"""

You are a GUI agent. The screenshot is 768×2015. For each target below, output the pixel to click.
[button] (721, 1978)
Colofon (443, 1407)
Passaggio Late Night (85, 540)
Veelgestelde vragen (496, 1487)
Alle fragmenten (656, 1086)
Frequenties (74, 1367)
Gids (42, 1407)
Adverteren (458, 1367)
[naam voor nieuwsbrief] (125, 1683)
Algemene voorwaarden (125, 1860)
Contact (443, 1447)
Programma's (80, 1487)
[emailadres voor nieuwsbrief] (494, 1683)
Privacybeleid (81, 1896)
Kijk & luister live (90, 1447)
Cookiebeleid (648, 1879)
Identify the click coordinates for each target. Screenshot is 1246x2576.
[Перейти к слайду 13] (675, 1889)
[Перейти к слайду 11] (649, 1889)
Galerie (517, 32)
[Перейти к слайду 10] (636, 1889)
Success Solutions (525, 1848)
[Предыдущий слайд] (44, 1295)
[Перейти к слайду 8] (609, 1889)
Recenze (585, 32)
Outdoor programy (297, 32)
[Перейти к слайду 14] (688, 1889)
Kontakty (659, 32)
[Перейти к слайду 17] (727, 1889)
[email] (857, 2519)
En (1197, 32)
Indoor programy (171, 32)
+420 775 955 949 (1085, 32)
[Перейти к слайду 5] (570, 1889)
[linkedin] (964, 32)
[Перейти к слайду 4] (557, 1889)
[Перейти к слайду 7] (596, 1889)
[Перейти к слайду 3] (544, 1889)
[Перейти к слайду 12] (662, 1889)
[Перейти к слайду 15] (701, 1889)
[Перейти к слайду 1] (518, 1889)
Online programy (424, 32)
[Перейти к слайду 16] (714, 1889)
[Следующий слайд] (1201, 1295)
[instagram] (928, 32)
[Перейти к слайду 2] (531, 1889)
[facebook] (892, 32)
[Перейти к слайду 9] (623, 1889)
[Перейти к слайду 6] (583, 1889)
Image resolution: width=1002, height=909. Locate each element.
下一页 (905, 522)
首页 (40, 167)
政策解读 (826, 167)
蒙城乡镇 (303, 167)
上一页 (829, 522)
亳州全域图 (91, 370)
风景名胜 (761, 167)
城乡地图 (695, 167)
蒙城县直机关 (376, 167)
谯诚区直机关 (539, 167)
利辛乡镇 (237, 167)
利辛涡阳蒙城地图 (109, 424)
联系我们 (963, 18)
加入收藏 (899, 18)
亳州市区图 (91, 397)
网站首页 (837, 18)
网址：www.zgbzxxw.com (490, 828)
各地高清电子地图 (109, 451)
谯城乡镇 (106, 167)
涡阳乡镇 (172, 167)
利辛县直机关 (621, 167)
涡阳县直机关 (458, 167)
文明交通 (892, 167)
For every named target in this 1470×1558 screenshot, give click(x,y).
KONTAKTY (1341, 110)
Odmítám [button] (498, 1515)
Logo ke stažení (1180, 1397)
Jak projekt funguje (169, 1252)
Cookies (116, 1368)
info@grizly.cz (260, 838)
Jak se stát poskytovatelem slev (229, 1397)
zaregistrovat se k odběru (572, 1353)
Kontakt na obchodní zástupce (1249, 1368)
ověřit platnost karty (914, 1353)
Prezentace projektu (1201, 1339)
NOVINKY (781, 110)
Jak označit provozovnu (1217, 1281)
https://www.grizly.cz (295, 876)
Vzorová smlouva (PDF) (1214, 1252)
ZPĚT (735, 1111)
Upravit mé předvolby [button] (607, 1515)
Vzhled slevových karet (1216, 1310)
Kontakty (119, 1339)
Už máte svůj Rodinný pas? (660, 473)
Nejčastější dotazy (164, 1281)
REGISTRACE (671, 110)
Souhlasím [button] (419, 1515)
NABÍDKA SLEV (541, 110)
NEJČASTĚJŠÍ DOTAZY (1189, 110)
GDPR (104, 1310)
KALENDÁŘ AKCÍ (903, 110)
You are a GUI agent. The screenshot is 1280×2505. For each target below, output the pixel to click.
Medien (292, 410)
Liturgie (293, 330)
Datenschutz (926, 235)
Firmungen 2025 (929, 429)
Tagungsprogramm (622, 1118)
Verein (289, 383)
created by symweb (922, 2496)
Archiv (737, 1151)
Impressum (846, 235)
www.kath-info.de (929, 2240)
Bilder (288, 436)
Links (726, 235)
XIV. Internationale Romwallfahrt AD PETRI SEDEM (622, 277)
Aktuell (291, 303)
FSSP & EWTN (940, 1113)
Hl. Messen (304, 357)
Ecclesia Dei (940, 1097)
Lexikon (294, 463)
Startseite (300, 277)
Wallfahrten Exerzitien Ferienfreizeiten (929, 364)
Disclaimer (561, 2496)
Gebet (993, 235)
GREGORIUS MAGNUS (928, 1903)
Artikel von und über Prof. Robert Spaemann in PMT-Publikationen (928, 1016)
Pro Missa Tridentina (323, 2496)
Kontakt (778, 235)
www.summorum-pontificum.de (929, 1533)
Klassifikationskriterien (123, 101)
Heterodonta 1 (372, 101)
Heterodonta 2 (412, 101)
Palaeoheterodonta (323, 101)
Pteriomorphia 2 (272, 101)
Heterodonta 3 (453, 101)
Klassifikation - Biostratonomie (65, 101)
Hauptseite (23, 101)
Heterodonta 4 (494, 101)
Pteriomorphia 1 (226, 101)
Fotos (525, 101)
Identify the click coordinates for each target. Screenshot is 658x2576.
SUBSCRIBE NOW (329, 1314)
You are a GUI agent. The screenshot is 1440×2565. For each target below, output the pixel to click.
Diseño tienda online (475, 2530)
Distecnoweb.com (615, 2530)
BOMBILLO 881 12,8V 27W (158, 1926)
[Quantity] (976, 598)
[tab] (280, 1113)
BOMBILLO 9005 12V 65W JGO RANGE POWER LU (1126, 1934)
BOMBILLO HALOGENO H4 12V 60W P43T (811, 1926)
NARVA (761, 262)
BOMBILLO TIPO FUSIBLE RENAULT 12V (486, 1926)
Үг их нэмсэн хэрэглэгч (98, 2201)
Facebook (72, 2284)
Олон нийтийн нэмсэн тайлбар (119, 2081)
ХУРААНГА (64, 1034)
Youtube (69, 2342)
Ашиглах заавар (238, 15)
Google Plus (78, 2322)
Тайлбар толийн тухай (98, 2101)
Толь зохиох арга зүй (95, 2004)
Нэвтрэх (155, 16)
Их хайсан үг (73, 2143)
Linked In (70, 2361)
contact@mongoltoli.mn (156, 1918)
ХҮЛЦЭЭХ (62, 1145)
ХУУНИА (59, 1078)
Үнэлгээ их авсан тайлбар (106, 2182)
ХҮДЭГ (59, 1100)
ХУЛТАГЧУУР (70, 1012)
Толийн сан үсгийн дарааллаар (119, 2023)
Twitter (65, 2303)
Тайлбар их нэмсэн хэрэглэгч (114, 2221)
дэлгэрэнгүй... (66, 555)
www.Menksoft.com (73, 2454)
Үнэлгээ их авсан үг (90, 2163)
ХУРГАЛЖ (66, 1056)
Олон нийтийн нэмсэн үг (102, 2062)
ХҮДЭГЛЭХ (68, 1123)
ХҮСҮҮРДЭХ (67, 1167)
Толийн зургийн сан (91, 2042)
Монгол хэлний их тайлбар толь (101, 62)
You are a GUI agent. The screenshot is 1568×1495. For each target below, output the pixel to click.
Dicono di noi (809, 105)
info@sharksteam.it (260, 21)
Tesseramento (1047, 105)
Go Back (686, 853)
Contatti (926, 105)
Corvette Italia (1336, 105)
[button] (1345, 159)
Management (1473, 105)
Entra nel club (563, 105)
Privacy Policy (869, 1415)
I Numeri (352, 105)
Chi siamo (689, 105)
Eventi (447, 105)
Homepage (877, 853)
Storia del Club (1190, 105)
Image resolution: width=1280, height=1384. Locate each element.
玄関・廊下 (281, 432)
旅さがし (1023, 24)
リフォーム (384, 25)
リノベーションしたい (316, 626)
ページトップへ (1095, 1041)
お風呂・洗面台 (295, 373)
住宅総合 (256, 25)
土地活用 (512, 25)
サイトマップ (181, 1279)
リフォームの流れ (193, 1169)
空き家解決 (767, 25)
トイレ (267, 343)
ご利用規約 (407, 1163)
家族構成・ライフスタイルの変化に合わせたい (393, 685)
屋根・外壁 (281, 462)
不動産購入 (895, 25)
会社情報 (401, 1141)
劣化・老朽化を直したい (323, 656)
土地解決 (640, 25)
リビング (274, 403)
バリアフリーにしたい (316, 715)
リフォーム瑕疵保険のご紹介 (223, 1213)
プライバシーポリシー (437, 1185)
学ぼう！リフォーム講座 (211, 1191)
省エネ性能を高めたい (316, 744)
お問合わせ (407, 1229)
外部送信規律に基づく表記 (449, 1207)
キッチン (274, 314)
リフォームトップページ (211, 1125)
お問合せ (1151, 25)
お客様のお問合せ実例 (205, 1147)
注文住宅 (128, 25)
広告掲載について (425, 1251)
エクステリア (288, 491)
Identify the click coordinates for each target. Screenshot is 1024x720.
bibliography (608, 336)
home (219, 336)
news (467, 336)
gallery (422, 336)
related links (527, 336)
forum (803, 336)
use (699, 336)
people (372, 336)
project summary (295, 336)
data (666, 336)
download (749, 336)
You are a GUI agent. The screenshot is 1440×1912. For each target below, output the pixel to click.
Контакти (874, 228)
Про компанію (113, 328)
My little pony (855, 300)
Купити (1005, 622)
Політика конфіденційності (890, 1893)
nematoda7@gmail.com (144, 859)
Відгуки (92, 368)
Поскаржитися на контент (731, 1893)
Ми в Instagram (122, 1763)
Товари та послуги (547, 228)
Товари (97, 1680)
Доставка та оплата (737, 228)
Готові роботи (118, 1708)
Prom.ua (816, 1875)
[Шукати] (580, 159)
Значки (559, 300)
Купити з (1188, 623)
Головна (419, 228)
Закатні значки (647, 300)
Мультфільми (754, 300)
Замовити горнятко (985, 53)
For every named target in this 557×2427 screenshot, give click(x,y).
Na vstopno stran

"""

**Written exercise**
Copy out, unchanged, the lines of the material from the line with "住宅総合 (256, 25)" up to and including the line with "お問合わせ (407, 1229)".

**Full response**
住宅総合 (256, 25)
土地活用 (512, 25)
サイトマップ (181, 1279)
リフォームの流れ (193, 1169)
空き家解決 (767, 25)
トイレ (267, 343)
ご利用規約 (407, 1163)
家族構成・ライフスタイルの変化に合わせたい (393, 685)
屋根・外壁 (281, 462)
不動産購入 (895, 25)
会社情報 (401, 1141)
劣化・老朽化を直したい (323, 656)
土地解決 (640, 25)
リビング (274, 403)
バリアフリーにしたい (316, 715)
リフォーム瑕疵保険のご紹介 (223, 1213)
プライバシーポリシー (437, 1185)
学ぼう！リフォーム講座 (211, 1191)
省エネ性能を高めたい (316, 744)
お問合わせ (407, 1229)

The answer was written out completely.